**What needs to be done**
In the records below, find the line containing "Click the File name text field". Restate it and all the lines after it exactly, and omit the rest.

**Stored data**

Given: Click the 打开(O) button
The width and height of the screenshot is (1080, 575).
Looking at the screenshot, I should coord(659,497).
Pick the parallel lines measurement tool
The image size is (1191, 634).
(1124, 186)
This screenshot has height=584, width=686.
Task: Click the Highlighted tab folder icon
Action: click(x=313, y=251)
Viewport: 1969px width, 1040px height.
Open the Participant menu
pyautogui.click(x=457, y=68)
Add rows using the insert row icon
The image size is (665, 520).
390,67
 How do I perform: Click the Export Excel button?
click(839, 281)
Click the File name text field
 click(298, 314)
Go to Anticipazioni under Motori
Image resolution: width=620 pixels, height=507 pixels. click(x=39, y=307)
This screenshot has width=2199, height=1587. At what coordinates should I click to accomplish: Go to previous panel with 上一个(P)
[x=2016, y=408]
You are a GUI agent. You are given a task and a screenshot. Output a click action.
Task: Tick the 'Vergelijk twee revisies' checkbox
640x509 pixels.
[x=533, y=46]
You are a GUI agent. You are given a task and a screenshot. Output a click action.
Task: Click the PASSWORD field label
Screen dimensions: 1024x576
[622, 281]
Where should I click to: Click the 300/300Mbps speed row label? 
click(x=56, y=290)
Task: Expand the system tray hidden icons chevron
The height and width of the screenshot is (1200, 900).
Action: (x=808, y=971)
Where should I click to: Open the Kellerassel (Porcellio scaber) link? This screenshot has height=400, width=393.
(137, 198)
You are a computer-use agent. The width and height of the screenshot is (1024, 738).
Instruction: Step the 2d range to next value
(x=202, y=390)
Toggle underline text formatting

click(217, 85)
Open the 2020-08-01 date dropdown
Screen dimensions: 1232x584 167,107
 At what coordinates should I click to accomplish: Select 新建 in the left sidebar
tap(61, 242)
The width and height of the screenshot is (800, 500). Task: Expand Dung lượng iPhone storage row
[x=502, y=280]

**Output below**
Click the File name text field
 click(298, 314)
Go to Anticipazioni under Motori
Image resolution: width=620 pixels, height=507 pixels. click(x=39, y=307)
This screenshot has width=2199, height=1587. At what coordinates should I click to accomplish: Go to previous panel with 上一个(P)
[x=2016, y=408]
You are a GUI agent. You are given a task and a screenshot. Output a click action.
Task: Tick the 'Vergelijk twee revisies' checkbox
640x509 pixels.
[x=533, y=46]
You are a GUI agent. You are given a task and a screenshot. Output a click action.
Task: Click the PASSWORD field label
Screen dimensions: 1024x576
[622, 281]
Where should I click to: Click the 300/300Mbps speed row label? 
click(x=56, y=290)
Task: Expand the system tray hidden icons chevron
The height and width of the screenshot is (1200, 900).
Action: (x=808, y=971)
Where should I click to: Open the Kellerassel (Porcellio scaber) link? This screenshot has height=400, width=393.
(137, 198)
You are a computer-use agent. The width and height of the screenshot is (1024, 738).
Instruction: Step the 2d range to next value
(x=202, y=390)
Toggle underline text formatting

click(217, 85)
Open the 2020-08-01 date dropdown
Screen dimensions: 1232x584 167,107
 At what coordinates should I click to accomplish: Select 新建 in the left sidebar
tap(61, 242)
The width and height of the screenshot is (800, 500). Task: Expand Dung lượng iPhone storage row
[x=502, y=280]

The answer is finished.